TO DO: Find the line that contains "Where should I click to: Click the green"; then retype it and each line after it, exactly, through the final line of the data below.

Pixel coordinate grounding data
=== Section Start ===

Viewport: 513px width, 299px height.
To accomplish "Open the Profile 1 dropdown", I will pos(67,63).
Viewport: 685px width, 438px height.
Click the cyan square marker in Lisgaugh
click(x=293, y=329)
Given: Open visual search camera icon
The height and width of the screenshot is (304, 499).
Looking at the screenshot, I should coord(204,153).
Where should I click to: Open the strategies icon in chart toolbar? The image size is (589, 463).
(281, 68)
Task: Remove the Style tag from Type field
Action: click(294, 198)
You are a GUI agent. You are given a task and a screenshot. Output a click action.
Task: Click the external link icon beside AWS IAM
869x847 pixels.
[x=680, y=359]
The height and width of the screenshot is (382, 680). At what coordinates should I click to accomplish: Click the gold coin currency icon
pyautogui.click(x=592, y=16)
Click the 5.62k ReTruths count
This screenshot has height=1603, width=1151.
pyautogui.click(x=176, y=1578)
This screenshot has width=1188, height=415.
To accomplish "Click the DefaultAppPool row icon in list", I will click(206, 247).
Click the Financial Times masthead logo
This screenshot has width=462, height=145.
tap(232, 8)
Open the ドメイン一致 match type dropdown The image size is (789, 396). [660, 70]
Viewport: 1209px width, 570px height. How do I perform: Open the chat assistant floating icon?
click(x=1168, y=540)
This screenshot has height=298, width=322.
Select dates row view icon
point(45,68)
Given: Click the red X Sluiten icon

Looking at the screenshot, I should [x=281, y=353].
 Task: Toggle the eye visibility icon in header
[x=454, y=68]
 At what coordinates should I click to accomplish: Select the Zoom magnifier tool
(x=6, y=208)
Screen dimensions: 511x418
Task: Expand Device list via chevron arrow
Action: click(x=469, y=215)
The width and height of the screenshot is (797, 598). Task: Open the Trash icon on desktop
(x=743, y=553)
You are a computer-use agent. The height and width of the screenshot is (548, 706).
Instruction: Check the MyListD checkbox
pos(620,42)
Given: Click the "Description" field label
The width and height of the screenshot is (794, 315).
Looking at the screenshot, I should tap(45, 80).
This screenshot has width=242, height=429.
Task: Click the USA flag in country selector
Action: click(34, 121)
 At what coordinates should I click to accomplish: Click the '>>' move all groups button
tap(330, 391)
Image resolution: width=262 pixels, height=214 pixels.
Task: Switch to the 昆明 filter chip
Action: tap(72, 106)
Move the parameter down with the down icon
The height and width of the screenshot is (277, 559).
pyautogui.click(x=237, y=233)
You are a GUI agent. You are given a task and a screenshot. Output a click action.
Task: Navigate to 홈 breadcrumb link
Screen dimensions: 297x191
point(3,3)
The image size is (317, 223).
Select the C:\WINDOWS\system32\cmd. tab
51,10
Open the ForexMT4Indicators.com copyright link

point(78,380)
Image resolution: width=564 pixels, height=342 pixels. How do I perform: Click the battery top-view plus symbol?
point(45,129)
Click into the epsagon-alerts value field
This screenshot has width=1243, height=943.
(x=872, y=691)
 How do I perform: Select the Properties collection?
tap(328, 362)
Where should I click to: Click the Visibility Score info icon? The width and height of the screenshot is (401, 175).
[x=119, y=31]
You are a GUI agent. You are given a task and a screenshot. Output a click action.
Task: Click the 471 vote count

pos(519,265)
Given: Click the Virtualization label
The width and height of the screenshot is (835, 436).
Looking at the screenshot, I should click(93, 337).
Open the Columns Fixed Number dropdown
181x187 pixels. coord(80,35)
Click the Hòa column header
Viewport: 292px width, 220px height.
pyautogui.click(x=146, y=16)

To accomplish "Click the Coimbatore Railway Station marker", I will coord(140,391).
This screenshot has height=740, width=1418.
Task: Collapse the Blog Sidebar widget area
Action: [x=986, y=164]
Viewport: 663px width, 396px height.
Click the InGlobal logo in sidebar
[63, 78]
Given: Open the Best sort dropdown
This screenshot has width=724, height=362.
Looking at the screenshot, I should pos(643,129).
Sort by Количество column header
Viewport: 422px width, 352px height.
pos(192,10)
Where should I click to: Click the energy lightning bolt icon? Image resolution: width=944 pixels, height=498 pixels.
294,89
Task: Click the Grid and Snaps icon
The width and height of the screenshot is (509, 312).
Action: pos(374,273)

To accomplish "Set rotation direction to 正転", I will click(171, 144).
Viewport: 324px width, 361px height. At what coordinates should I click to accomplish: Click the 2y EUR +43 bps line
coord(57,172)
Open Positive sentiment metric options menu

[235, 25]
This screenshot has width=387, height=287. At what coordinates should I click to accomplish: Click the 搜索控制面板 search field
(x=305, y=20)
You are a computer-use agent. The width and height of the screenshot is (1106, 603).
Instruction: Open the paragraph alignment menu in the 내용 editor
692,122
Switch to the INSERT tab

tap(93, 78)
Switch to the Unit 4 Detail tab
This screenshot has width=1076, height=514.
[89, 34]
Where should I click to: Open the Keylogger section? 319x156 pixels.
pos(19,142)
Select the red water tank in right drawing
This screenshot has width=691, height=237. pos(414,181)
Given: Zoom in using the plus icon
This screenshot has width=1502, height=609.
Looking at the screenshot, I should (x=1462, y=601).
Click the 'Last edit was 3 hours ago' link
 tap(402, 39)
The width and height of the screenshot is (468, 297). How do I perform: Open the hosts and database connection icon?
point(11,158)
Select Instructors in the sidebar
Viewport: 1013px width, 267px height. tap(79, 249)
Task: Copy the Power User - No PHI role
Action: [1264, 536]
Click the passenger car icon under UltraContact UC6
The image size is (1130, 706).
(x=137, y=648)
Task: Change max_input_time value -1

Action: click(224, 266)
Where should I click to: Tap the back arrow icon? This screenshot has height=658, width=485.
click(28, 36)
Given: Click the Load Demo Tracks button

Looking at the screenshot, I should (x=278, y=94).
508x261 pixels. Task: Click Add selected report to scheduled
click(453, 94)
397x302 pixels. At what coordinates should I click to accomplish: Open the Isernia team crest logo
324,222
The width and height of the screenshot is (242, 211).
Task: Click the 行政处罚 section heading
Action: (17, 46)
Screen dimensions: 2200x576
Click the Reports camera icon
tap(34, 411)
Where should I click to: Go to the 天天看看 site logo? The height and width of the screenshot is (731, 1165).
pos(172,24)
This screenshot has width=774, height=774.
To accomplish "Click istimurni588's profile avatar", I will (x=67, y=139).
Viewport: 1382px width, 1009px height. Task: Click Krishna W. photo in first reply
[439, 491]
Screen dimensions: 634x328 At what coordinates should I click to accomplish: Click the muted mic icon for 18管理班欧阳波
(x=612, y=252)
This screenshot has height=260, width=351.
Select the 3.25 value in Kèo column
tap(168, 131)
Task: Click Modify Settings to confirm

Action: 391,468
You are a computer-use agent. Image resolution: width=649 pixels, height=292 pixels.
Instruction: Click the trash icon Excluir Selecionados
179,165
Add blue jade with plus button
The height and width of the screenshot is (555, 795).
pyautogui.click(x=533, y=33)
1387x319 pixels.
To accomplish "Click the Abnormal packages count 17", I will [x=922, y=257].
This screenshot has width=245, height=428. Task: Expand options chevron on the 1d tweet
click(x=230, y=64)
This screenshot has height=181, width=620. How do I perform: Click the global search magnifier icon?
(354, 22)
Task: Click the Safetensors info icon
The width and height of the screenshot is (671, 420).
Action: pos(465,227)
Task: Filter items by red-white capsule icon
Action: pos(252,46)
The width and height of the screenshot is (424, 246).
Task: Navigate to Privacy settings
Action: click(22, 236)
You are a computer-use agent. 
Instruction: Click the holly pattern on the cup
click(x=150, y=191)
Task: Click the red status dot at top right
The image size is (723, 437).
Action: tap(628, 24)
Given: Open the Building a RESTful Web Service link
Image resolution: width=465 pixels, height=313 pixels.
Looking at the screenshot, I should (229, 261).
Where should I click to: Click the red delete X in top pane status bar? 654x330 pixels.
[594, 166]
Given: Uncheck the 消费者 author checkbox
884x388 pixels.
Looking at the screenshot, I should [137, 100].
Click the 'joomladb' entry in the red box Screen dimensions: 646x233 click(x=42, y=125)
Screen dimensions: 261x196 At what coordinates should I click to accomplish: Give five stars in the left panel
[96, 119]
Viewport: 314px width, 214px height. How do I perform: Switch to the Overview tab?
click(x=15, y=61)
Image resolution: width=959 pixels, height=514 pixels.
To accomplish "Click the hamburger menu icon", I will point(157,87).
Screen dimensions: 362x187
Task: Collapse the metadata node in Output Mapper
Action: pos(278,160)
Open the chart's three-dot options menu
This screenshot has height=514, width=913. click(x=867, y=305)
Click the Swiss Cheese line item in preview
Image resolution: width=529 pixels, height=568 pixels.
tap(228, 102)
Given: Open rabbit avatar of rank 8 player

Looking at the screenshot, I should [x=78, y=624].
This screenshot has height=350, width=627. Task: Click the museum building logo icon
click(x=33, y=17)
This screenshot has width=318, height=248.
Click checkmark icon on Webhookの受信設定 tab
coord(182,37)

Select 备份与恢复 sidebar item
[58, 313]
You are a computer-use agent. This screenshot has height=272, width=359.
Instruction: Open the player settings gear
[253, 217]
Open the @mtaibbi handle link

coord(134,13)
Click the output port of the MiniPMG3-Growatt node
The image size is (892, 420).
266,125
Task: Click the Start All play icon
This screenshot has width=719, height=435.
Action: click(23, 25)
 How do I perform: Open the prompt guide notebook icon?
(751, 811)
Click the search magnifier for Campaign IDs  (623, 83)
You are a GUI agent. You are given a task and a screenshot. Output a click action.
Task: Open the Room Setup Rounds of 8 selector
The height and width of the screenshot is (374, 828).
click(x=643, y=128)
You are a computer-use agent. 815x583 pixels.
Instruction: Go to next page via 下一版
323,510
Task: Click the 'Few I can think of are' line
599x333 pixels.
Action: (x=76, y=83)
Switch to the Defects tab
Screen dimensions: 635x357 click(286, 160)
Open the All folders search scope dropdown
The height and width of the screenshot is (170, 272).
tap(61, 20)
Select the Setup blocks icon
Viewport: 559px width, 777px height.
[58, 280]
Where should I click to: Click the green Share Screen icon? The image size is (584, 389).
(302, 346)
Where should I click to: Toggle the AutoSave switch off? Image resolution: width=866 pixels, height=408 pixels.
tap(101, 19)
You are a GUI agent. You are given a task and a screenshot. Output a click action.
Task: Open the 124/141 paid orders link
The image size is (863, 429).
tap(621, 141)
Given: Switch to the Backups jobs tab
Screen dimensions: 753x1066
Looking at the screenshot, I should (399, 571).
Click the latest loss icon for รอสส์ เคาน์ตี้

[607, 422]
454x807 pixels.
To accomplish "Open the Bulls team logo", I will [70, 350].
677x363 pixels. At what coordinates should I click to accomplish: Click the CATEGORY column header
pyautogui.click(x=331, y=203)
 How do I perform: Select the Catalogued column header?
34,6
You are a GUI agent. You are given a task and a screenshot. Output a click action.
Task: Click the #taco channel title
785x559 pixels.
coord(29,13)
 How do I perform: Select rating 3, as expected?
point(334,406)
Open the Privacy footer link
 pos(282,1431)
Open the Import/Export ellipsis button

=== Section End ===

EXERCISE OUTPUT:
Where should I click to: Click the green Share Screen icon? The image size is (584, 389).
(302, 346)
Where should I click to: Toggle the AutoSave switch off? Image resolution: width=866 pixels, height=408 pixels.
tap(101, 19)
You are a GUI agent. You are given a task and a screenshot. Output a click action.
Task: Open the 124/141 paid orders link
The image size is (863, 429).
tap(621, 141)
Given: Switch to the Backups jobs tab
Screen dimensions: 753x1066
Looking at the screenshot, I should (399, 571).
Click the latest loss icon for รอสส์ เคาน์ตี้

[607, 422]
454x807 pixels.
To accomplish "Open the Bulls team logo", I will [70, 350].
677x363 pixels. At what coordinates should I click to accomplish: Click the CATEGORY column header
pyautogui.click(x=331, y=203)
 How do I perform: Select the Catalogued column header?
34,6
You are a GUI agent. You are given a task and a screenshot. Output a click action.
Task: Click the #taco channel title
785x559 pixels.
coord(29,13)
 How do I perform: Select rating 3, as expected?
point(334,406)
Open the Privacy footer link
 pos(282,1431)
Open the Import/Export ellipsis button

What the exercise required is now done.